What this task involves: Once every line below with "Toggle" has been counted, state the total and nothing else.
*** Opening Data extract ***
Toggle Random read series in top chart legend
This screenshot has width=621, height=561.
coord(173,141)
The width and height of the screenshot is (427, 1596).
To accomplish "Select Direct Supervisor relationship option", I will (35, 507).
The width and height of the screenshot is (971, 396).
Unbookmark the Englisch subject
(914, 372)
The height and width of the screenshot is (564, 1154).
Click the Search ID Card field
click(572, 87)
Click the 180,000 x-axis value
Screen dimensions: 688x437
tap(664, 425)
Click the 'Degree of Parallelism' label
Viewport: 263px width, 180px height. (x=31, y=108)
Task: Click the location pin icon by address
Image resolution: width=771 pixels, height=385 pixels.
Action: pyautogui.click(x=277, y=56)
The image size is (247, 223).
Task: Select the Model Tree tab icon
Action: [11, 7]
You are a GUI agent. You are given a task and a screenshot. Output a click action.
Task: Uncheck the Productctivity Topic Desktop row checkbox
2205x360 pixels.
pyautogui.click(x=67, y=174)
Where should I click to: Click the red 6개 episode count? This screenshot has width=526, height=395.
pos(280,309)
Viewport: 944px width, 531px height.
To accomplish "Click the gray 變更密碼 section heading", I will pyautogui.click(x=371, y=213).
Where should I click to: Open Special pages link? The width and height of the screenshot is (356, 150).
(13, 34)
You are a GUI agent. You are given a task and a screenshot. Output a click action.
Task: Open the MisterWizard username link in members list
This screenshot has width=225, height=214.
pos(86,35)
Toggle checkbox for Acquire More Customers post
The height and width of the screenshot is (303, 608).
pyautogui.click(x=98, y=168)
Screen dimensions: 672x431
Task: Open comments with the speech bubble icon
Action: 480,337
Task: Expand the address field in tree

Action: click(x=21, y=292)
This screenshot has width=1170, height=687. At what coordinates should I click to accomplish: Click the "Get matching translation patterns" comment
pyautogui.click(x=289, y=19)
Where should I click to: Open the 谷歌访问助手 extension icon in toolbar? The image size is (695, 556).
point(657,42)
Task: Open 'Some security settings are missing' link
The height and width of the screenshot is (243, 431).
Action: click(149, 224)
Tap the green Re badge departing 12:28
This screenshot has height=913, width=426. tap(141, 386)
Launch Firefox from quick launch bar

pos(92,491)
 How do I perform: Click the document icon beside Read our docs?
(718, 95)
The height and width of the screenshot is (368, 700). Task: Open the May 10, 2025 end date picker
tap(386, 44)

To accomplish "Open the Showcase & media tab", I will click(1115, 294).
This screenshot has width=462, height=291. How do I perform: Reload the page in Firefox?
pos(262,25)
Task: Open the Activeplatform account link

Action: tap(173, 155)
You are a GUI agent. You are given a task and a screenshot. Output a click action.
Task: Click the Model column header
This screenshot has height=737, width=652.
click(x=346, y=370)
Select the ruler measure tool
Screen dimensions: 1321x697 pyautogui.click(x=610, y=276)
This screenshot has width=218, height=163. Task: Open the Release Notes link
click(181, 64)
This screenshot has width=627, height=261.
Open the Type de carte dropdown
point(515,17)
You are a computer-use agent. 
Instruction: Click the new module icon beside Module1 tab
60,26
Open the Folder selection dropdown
*** Closing Data extract ***
Output of the task: 2